We reden verder en reden bij St Mary de going to the sun route op. We gingen eerst langs in het visitor center en haalden daar stempeltjes en zo van die dingen. We reden verder en hielden onze ogen open. We stopten even bij het Wild Goats Island, een zichtpunt waar je een mooi zicht hebt op het Marylake en de bergen erachter, en natuurlijk een klein eilandje.


Net voor de Sunrift Gorge zagen we een auto in de remblokken gaan en oja, daar stond een beer, netjes naast de weg geparkeerd. Natuurlijk de foute lens op de camera, maar beertje bruin was niet gepresseerd, dus kon ik gerust de andere lens opsteken. Groot onze verbazing toen de chauffeur van de auto voor ons (blond, what's in a name) uitstapte. Tuurlijk, daar heb je even een beer op minder dan vijf meter van je auto staan, ga je even gezellig een babbeltje doen ermee. Dom, dommer, domst!

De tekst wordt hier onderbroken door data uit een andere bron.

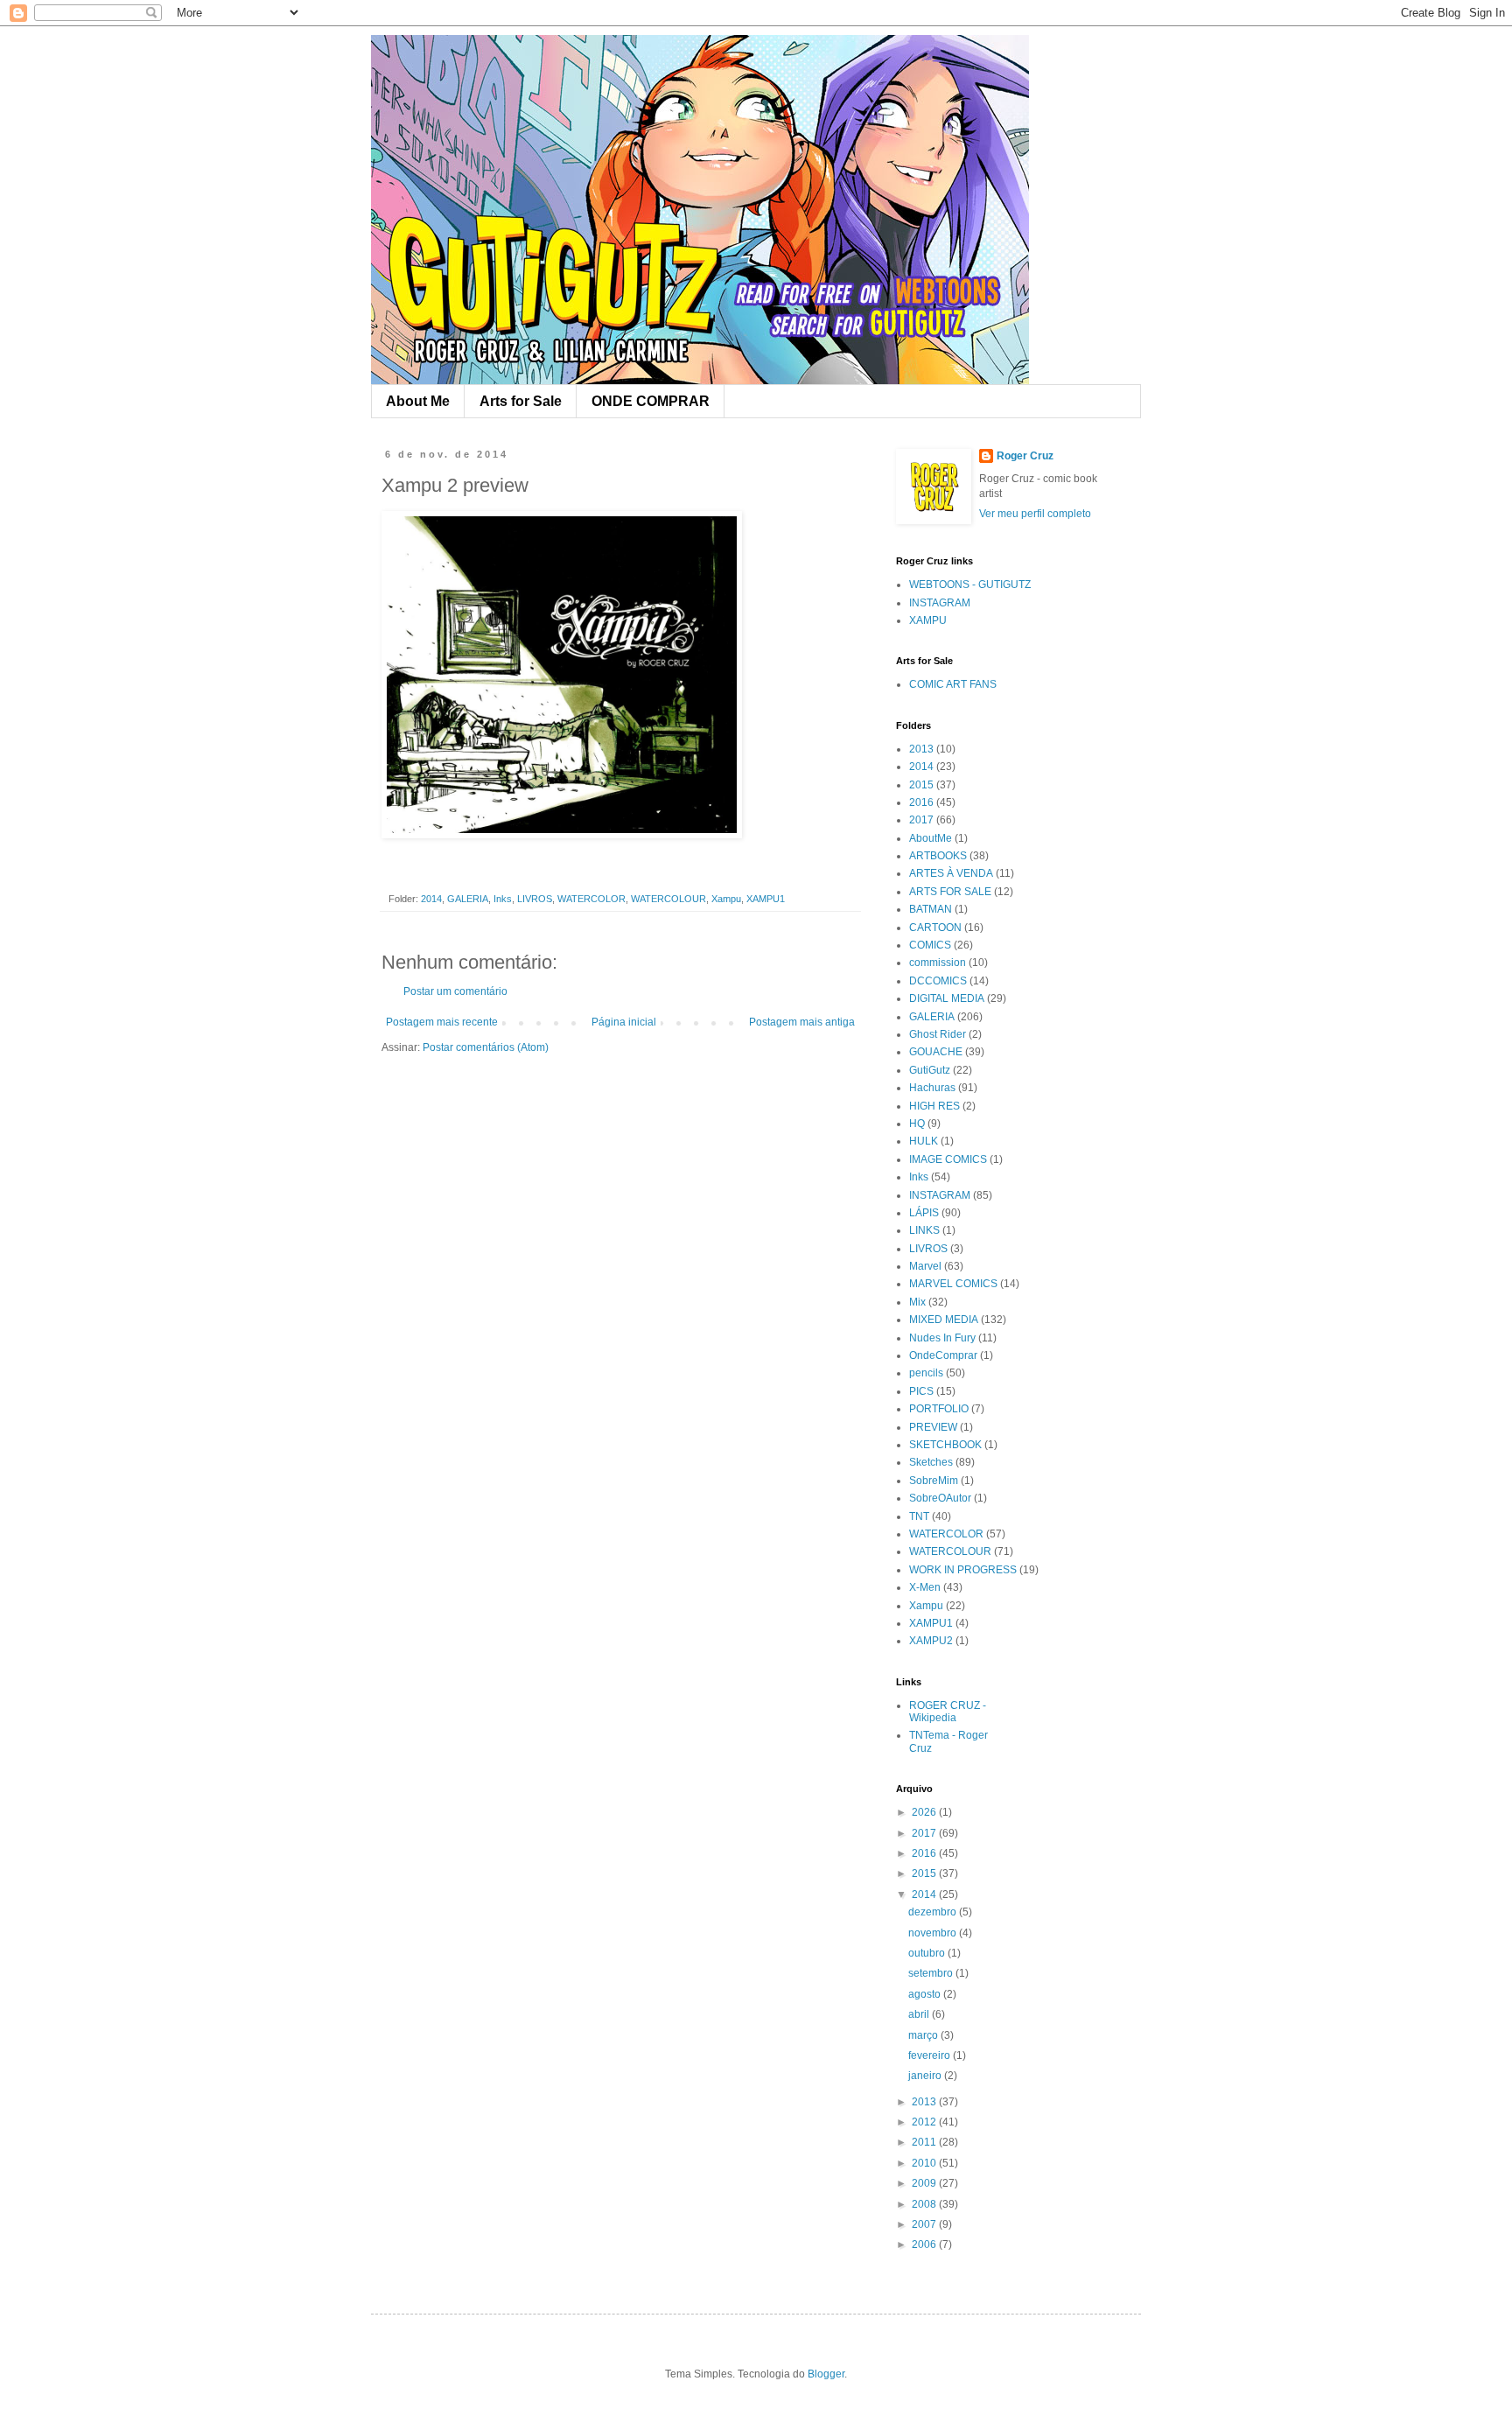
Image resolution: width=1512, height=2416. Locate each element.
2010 (925, 2163)
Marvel (925, 1266)
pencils (926, 1373)
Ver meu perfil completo (1035, 514)
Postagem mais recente (442, 1022)
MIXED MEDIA (943, 1319)
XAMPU (928, 620)
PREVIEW (933, 1427)
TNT (919, 1516)
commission (937, 962)
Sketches (931, 1462)
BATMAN (930, 909)
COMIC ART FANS (953, 684)
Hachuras (932, 1088)
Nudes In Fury (942, 1338)
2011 (925, 2142)
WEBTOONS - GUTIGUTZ (970, 584)
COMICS (930, 945)
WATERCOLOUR (668, 898)
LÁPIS (924, 1213)
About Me (418, 401)
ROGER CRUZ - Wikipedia (947, 1711)
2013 (921, 749)
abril (920, 2014)
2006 (925, 2244)
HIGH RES (934, 1106)
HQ (917, 1123)
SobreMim (933, 1480)
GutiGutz (929, 1070)
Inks (503, 898)
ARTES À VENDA (951, 873)
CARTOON (935, 927)
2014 (431, 898)
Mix (917, 1302)
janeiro (926, 2075)
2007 (925, 2224)
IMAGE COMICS (948, 1159)
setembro (932, 1973)
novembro (933, 1933)
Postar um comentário (455, 991)
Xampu (726, 898)
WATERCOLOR (591, 898)
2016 (921, 802)
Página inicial (624, 1022)
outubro (928, 1953)
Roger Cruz (1025, 456)
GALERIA (467, 898)
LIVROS (534, 898)
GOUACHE (935, 1052)
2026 (925, 1812)
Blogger (826, 2374)
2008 (925, 2204)
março (924, 2035)
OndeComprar (943, 1355)
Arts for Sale (521, 401)
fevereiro (930, 2055)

Toen de beer zijn hielen lichtte, reden wij ook verder. We reden verder tot aan Logan Pass en gingen al eens een kijkje nemen op de Hidden Lake trail, die we voor morgen op de planning staan hebben. Visitor center, check. Stempeltje, check. Sticker, check. We kunnen weer verder. Vanaf hier keerden we terug op onze stappen, de rest van deze prachtige route is voor morgen. In het terugkeren stopten we enkele malen langs de weg om zichten te trekken en watervallen. Die watervallen zijn meestal gewoon waterstromen die van de rotsen langs de weg komen gedonderd.


Eenmaal terug bij het hotel kregen we zowaar nog twee bighorn sheep voor onze auto. Die werden ook nog op de foto gezwierd. We gingen eten in de Swiftcurrent in en gingen onze tweede rumoerige nacht in.